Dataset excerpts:
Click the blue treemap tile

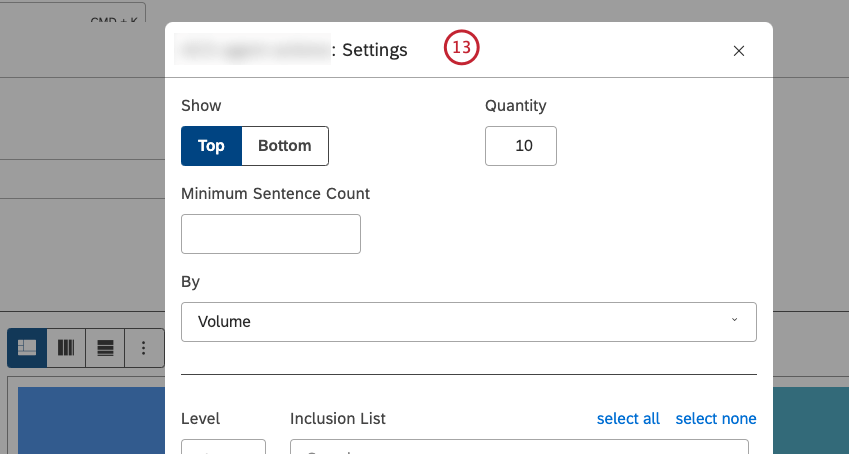point(90,420)
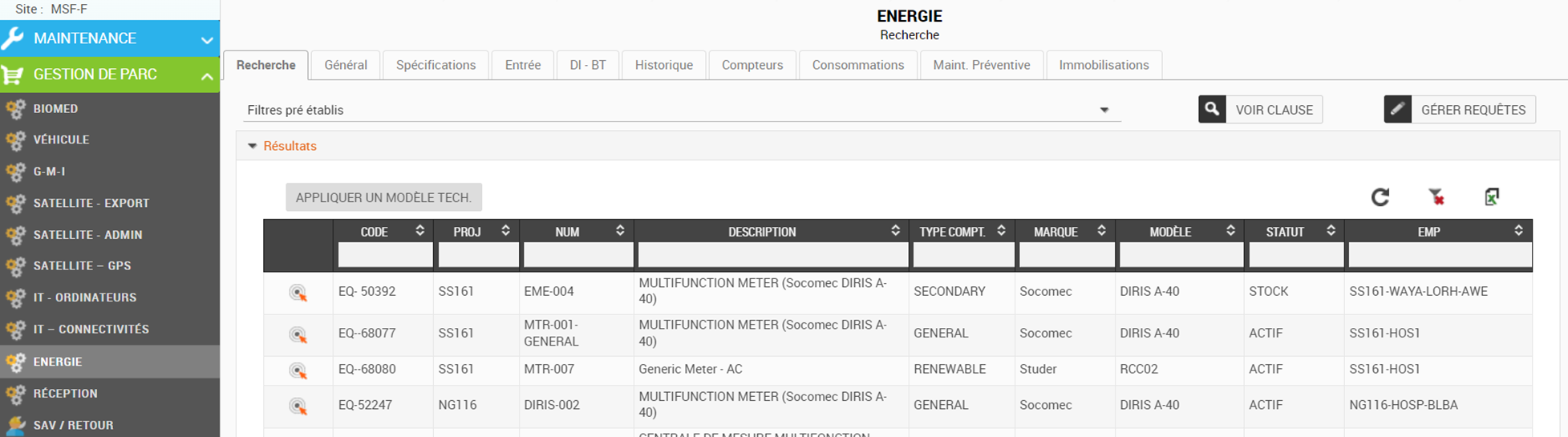Image resolution: width=1568 pixels, height=437 pixels.
Task: Open details icon for DIRIS-002 row
Action: coord(298,407)
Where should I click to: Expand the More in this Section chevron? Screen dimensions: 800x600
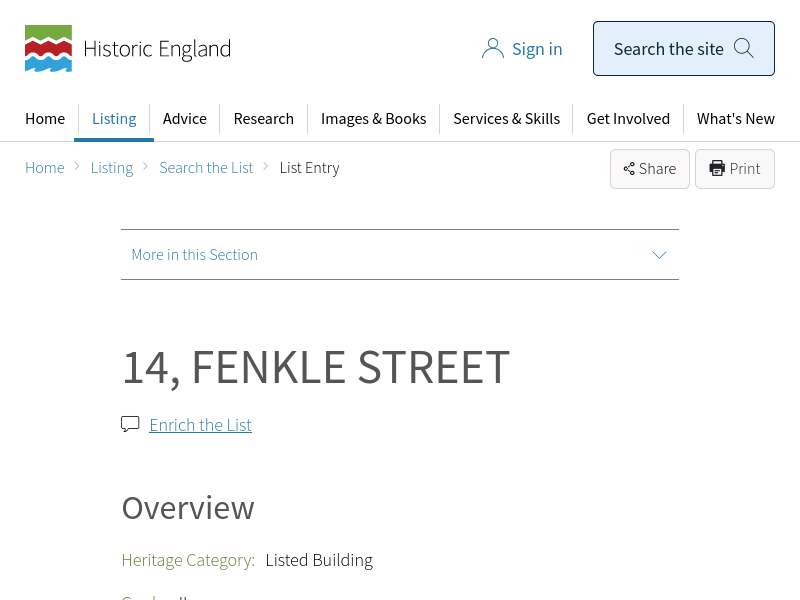(x=659, y=255)
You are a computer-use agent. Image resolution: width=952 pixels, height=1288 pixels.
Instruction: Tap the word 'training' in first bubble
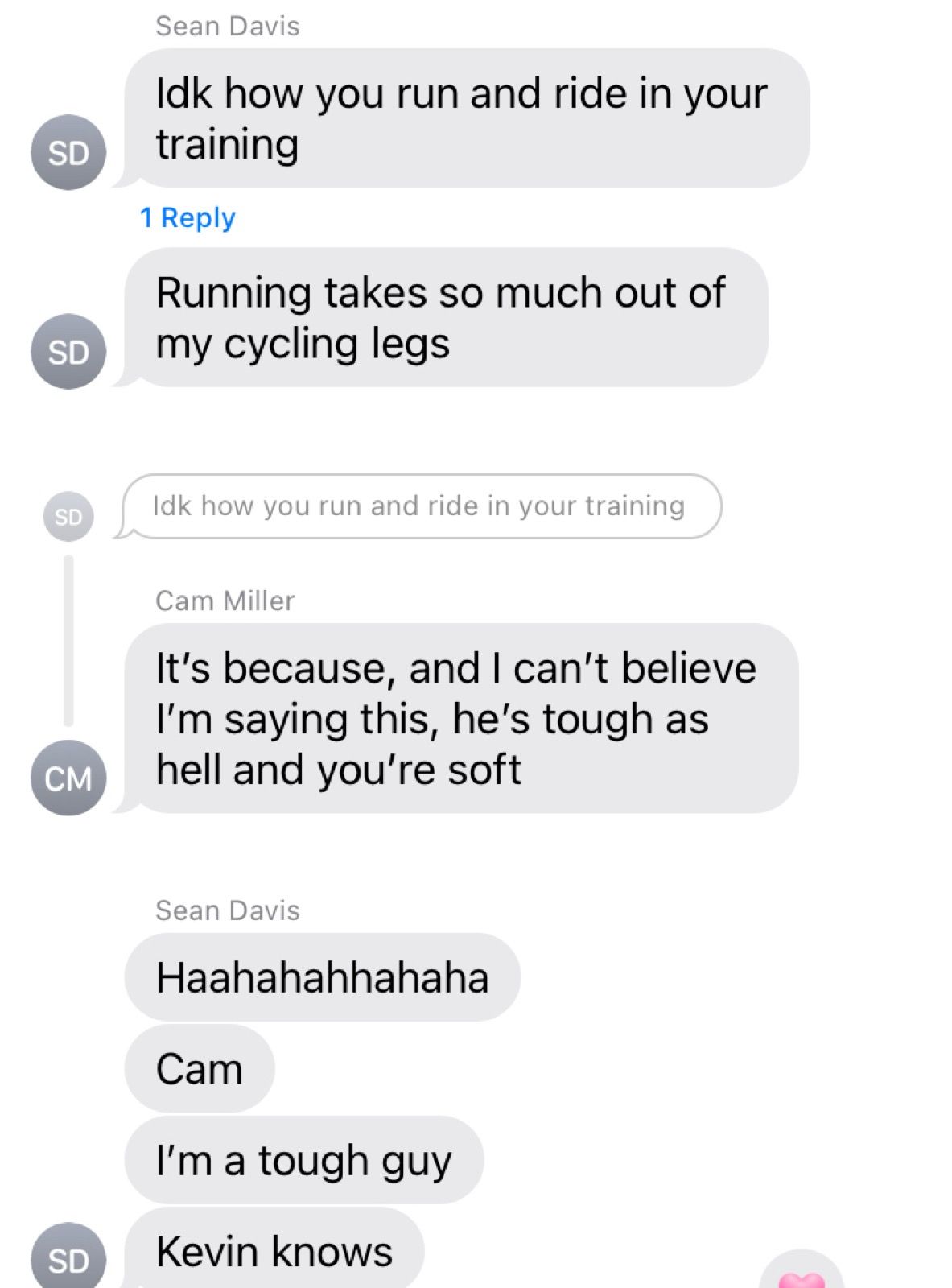coord(228,145)
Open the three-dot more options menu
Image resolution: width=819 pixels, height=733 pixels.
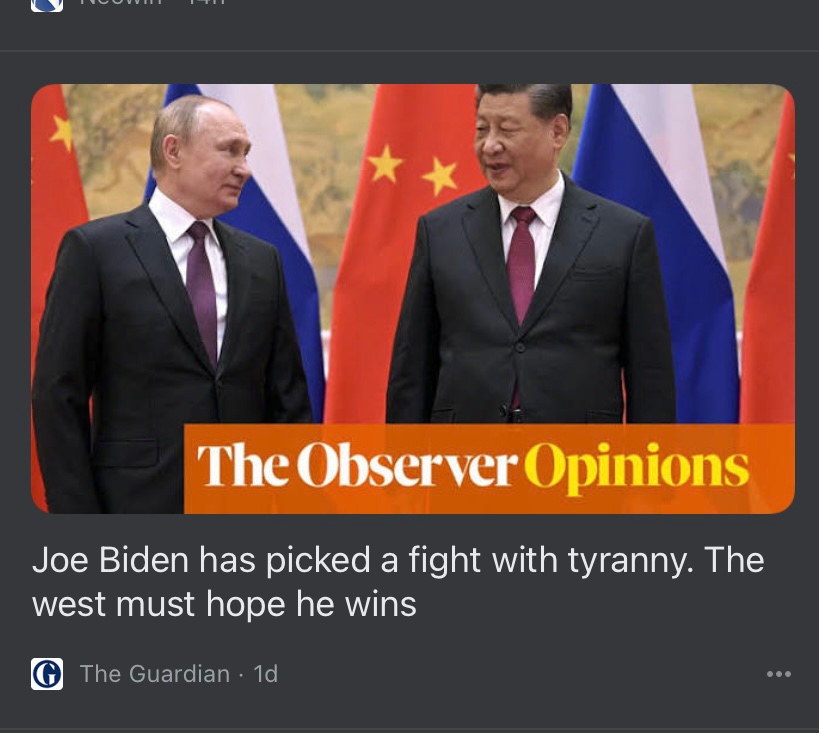tap(778, 674)
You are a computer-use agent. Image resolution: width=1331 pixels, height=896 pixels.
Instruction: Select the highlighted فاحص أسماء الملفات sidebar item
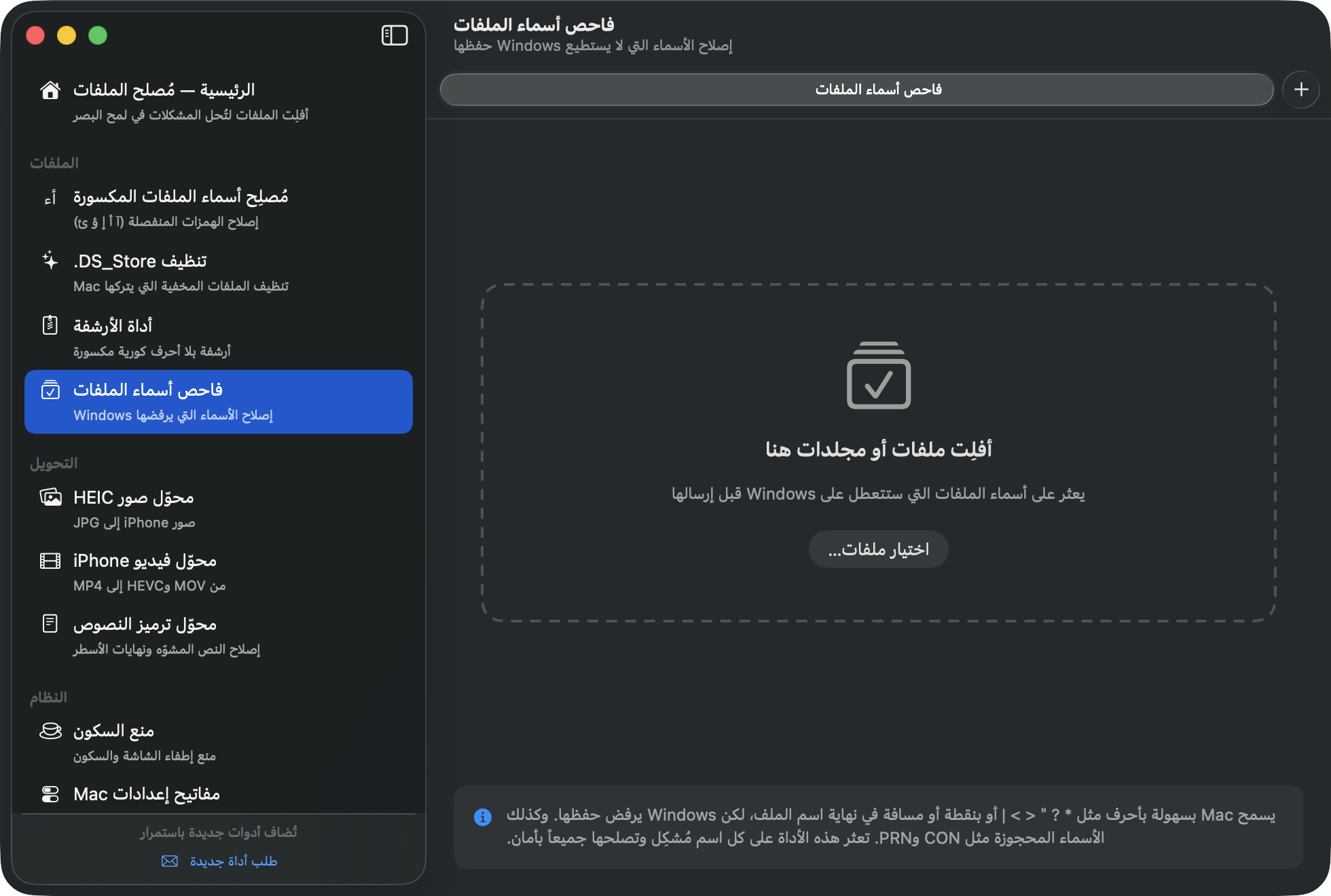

▶ PROBLEM
Line by line, write out the data above exactly, without the pictures.

▶ EXPECTED ANSWER
Click the blue treemap tile

point(90,420)
Image resolution: width=1568 pixels, height=437 pixels.
Task: Open details icon for DIRIS-002 row
Action: coord(298,407)
Where should I click to: Expand the More in this Section chevron? Screen dimensions: 800x600
(x=659, y=255)
You are a computer-use agent. Image resolution: width=952 pixels, height=1288 pixels.
Instruction: Tap the word 'training' in first bubble
coord(228,145)
Open the three-dot more options menu
Image resolution: width=819 pixels, height=733 pixels.
tap(778, 674)
You are a computer-use agent. Image resolution: width=1331 pixels, height=896 pixels.
Instruction: Select the highlighted فاحص أسماء الملفات sidebar item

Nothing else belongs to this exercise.